Whether AFP progression is more relevant than static AFP levels as a prognostic factor requires further study. This is an important issue because data have continued to emerge supporting AFP as an important addition to tumor size and number in the selection of candidates for LT. In a large, multicenter French study, Duvoux et al.[7] developed and validated a predictive model using AFP combined with tumor size and number that performed significantly better than the Milan criteria alone in predicting HCC recurrence and overall survival. They identified a subset of patients with HCC exceeding the Milan criteria who had 5-year survival rates close to 70% as long as their AFP level was <100 ng/mL. Among patients with HCC within the Milan criteria, an AFP level > 1000 ng/mL was associated with a significantly higher risk of HCC recurrence and worse posttransplant survival. A recent study from our center found an AFP level > 1000 ng/mL at the time of LT to be strongly associated with the presence of microvascular invasion and tumor recurrence in patients with HCC meeting the Milan criteria before LT.[12] The 5-year recurrence free survival rate was only 52.7% for those with an AFP level >1000 ng/mL but 80.3% for all other patients. Applying an AFP cutoff >1000 ng/mL would have resulted in the exclusion of 5% of candidates from LT and a 20% reduction in the rate of posttransplant HCC recurrence. At our institution, patients with an AFP level >1000 ng/mL are now required to show a decrease in the AFP level to <500 ng/mL with LRT before they undergo LT.

Lai et al.[18] are the first to report down-staging to within the UCSF criteria as an indication for LT beyond the conventional Milan criteria. They have not provided additional information on the upper limits for tumor size and number in these patients before down-staging or the rate of successful down-staging in an intention-to-treat analysis. Nevertheless, successful tumor down-staging resulted in excellent posttransplant outcomes similar to those of patients meeting the Milan criteria after adjustments for the AFP slope and mRECIST progression after LRT. These same factors also significantly affected the prognosis for those with HCC meeting the Milan criteria. These findings therefore highlight the limitations of current selection criteria based on tumor size and number alone. Because patients in this study by Lai et al. fulfilled either the Milan or UCSF criteria (after down-staging) before LT, we should interpret AFP and mRECIST progression after LRT as possible ways for further refining, rather than replacing, tumor size and number in the selection of candidates for LT.

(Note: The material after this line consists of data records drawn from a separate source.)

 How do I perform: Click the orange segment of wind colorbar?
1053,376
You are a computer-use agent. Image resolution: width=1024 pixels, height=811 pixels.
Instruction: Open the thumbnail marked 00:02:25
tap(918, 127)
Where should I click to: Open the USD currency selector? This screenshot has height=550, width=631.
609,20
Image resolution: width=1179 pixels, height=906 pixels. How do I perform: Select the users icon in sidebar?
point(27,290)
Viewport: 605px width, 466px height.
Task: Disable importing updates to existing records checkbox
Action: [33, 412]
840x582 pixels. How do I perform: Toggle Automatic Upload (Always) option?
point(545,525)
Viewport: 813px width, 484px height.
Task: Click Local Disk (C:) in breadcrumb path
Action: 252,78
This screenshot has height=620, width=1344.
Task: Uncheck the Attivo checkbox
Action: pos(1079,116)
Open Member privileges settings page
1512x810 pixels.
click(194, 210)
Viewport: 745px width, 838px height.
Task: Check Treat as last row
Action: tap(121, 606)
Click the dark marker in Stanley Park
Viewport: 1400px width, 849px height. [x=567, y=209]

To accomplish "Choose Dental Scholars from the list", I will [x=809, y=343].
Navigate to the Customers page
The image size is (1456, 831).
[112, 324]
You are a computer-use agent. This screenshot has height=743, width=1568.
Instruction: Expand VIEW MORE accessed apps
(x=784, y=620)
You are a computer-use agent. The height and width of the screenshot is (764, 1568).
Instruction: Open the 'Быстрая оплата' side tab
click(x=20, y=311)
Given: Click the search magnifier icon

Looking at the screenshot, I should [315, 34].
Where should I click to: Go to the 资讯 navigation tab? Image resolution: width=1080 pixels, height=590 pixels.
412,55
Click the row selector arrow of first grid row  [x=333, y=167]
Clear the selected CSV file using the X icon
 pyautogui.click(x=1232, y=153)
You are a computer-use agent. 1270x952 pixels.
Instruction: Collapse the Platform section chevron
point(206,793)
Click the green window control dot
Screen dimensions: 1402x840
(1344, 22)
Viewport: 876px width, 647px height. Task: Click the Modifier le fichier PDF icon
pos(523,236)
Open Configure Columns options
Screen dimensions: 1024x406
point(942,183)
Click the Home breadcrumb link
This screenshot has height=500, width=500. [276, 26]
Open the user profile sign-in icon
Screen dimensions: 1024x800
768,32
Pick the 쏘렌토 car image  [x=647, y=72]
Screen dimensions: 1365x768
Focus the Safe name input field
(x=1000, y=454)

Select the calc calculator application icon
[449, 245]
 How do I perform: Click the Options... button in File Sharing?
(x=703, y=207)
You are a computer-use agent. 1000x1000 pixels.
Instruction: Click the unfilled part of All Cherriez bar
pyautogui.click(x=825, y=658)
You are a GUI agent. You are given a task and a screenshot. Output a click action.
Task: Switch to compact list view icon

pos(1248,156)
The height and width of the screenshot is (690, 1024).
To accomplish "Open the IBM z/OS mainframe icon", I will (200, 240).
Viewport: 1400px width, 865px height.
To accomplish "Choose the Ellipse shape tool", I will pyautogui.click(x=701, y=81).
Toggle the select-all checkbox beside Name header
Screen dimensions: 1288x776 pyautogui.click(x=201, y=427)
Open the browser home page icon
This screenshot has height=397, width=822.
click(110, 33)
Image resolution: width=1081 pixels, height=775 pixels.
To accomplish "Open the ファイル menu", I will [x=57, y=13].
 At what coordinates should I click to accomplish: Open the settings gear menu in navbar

In summary, the intriguing data presented by Lai et al.[18] build nicely on the growing evidence that tumor size and number tell only a partial tale of the tumor characteristics that predict posttransplant HCC recurrence and that one size (or number) does not always fit all. Their study also provides valuable insight into an expanded role for LRT and AFP in the management of patients with HCC on the waiting list for LT. Observing tumor behavior after LRT, or to ablate and wait, is an important step in management.[14] The application of disease progression after LRT as an exclusion criterion for LT still requires prospective validation with vigorous radiographic assessments of the tumor diagnosis and response after LRT as well as reclassification of the tumor response after each LRT. Although there are shortcomings and uncertainties regarding tumor progression after LRT as an exclusion criterion for LT, the presence of tumor progression after LRT should nevertheless raise enough concerns to justify deferring (rather than excluding) LT in clinical practice until tumor control is achieved with additional LRT. The AFP slope is an interesting concept, but further refinements of its methodology are required for it to be used in assessing AFP progression. Further investigations are also needed to determine whether a progressive rise in AFP levels over time is better than static AFP levels in discriminating prognosis after LT.